# Task objective:
Copy the following records word for word, keeping every line as it appears.

# Source material:
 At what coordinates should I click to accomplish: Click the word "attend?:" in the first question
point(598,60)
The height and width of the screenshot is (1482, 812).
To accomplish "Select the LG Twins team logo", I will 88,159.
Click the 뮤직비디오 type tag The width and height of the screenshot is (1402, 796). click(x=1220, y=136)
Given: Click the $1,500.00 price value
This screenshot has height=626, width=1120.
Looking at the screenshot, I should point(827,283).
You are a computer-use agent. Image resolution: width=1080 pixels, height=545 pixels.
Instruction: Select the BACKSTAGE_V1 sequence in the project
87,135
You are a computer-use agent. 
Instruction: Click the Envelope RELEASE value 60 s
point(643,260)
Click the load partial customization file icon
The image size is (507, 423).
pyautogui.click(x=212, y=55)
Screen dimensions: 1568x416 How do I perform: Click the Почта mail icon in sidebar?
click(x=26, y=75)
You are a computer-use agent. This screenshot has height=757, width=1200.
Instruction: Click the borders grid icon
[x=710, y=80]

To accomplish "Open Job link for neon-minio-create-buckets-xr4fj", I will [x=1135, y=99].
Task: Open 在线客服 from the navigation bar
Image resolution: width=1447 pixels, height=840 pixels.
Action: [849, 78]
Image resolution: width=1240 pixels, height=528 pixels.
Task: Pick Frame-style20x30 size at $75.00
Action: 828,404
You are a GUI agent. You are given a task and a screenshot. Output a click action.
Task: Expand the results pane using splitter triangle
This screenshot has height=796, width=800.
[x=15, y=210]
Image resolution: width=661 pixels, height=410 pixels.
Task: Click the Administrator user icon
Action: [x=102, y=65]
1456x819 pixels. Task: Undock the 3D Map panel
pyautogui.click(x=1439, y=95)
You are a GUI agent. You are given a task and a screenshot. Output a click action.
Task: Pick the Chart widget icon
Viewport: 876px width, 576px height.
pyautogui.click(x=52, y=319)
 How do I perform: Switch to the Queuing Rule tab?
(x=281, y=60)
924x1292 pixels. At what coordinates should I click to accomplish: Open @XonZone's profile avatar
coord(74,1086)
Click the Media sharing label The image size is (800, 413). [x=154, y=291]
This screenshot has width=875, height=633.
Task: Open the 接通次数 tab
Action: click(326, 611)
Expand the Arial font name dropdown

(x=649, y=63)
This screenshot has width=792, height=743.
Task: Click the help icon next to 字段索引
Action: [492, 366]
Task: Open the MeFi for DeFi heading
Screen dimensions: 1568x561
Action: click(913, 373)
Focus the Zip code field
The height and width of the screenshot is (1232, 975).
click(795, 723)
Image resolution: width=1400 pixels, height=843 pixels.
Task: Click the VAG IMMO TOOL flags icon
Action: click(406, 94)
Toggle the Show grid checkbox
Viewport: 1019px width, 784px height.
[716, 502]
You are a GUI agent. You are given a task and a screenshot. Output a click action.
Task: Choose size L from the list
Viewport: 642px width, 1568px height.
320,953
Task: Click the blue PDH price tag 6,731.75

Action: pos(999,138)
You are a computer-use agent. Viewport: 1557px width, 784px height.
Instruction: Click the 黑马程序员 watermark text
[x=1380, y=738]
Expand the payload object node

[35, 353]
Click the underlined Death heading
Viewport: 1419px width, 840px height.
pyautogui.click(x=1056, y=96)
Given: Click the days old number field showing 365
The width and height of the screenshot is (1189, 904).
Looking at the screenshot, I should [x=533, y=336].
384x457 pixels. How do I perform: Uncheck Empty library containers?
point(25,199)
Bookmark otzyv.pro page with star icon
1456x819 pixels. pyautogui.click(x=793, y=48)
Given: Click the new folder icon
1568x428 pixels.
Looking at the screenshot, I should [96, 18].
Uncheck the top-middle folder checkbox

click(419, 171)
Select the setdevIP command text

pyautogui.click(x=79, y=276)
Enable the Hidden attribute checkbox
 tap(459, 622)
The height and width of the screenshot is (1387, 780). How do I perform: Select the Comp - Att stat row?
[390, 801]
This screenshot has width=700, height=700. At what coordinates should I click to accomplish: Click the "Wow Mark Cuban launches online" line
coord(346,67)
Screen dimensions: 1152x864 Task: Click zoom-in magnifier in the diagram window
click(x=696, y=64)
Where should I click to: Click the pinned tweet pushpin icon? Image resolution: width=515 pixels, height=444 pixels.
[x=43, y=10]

# Task output:
 At what coordinates should I click to accomplish: Click the word "attend?:" in the first question
point(598,60)
The height and width of the screenshot is (1482, 812).
To accomplish "Select the LG Twins team logo", I will 88,159.
Click the 뮤직비디오 type tag The width and height of the screenshot is (1402, 796). click(x=1220, y=136)
Given: Click the $1,500.00 price value
This screenshot has height=626, width=1120.
Looking at the screenshot, I should point(827,283).
You are a computer-use agent. Image resolution: width=1080 pixels, height=545 pixels.
Instruction: Select the BACKSTAGE_V1 sequence in the project
87,135
You are a computer-use agent. 
Instruction: Click the Envelope RELEASE value 60 s
point(643,260)
Click the load partial customization file icon
The image size is (507, 423).
pyautogui.click(x=212, y=55)
Screen dimensions: 1568x416 How do I perform: Click the Почта mail icon in sidebar?
click(x=26, y=75)
You are a computer-use agent. This screenshot has height=757, width=1200.
Instruction: Click the borders grid icon
[x=710, y=80]

To accomplish "Open Job link for neon-minio-create-buckets-xr4fj", I will [x=1135, y=99].
Task: Open 在线客服 from the navigation bar
Image resolution: width=1447 pixels, height=840 pixels.
Action: [849, 78]
Image resolution: width=1240 pixels, height=528 pixels.
Task: Pick Frame-style20x30 size at $75.00
Action: 828,404
You are a GUI agent. You are given a task and a screenshot. Output a click action.
Task: Expand the results pane using splitter triangle
This screenshot has height=796, width=800.
[x=15, y=210]
Image resolution: width=661 pixels, height=410 pixels.
Task: Click the Administrator user icon
Action: [x=102, y=65]
1456x819 pixels. Task: Undock the 3D Map panel
pyautogui.click(x=1439, y=95)
You are a GUI agent. You are given a task and a screenshot. Output a click action.
Task: Pick the Chart widget icon
Viewport: 876px width, 576px height.
pyautogui.click(x=52, y=319)
 How do I perform: Switch to the Queuing Rule tab?
(x=281, y=60)
924x1292 pixels. At what coordinates should I click to accomplish: Open @XonZone's profile avatar
coord(74,1086)
Click the Media sharing label The image size is (800, 413). [x=154, y=291]
This screenshot has width=875, height=633.
Task: Open the 接通次数 tab
Action: click(326, 611)
Expand the Arial font name dropdown

(x=649, y=63)
This screenshot has width=792, height=743.
Task: Click the help icon next to 字段索引
Action: [492, 366]
Task: Open the MeFi for DeFi heading
Screen dimensions: 1568x561
Action: click(913, 373)
Focus the Zip code field
The height and width of the screenshot is (1232, 975).
click(795, 723)
Image resolution: width=1400 pixels, height=843 pixels.
Task: Click the VAG IMMO TOOL flags icon
Action: click(406, 94)
Toggle the Show grid checkbox
Viewport: 1019px width, 784px height.
[716, 502]
You are a GUI agent. You are given a task and a screenshot. Output a click action.
Task: Choose size L from the list
Viewport: 642px width, 1568px height.
320,953
Task: Click the blue PDH price tag 6,731.75

Action: pos(999,138)
You are a computer-use agent. Viewport: 1557px width, 784px height.
Instruction: Click the 黑马程序员 watermark text
[x=1380, y=738]
Expand the payload object node

[35, 353]
Click the underlined Death heading
Viewport: 1419px width, 840px height.
pyautogui.click(x=1056, y=96)
Given: Click the days old number field showing 365
The width and height of the screenshot is (1189, 904).
Looking at the screenshot, I should [x=533, y=336].
384x457 pixels. How do I perform: Uncheck Empty library containers?
point(25,199)
Bookmark otzyv.pro page with star icon
1456x819 pixels. pyautogui.click(x=793, y=48)
Given: Click the new folder icon
1568x428 pixels.
Looking at the screenshot, I should [96, 18].
Uncheck the top-middle folder checkbox

click(419, 171)
Select the setdevIP command text

pyautogui.click(x=79, y=276)
Enable the Hidden attribute checkbox
 tap(459, 622)
The height and width of the screenshot is (1387, 780). How do I perform: Select the Comp - Att stat row?
[390, 801]
This screenshot has width=700, height=700. At what coordinates should I click to accomplish: Click the "Wow Mark Cuban launches online" line
coord(346,67)
Screen dimensions: 1152x864 Task: Click zoom-in magnifier in the diagram window
click(x=696, y=64)
Where should I click to: Click the pinned tweet pushpin icon? Image resolution: width=515 pixels, height=444 pixels.
[x=43, y=10]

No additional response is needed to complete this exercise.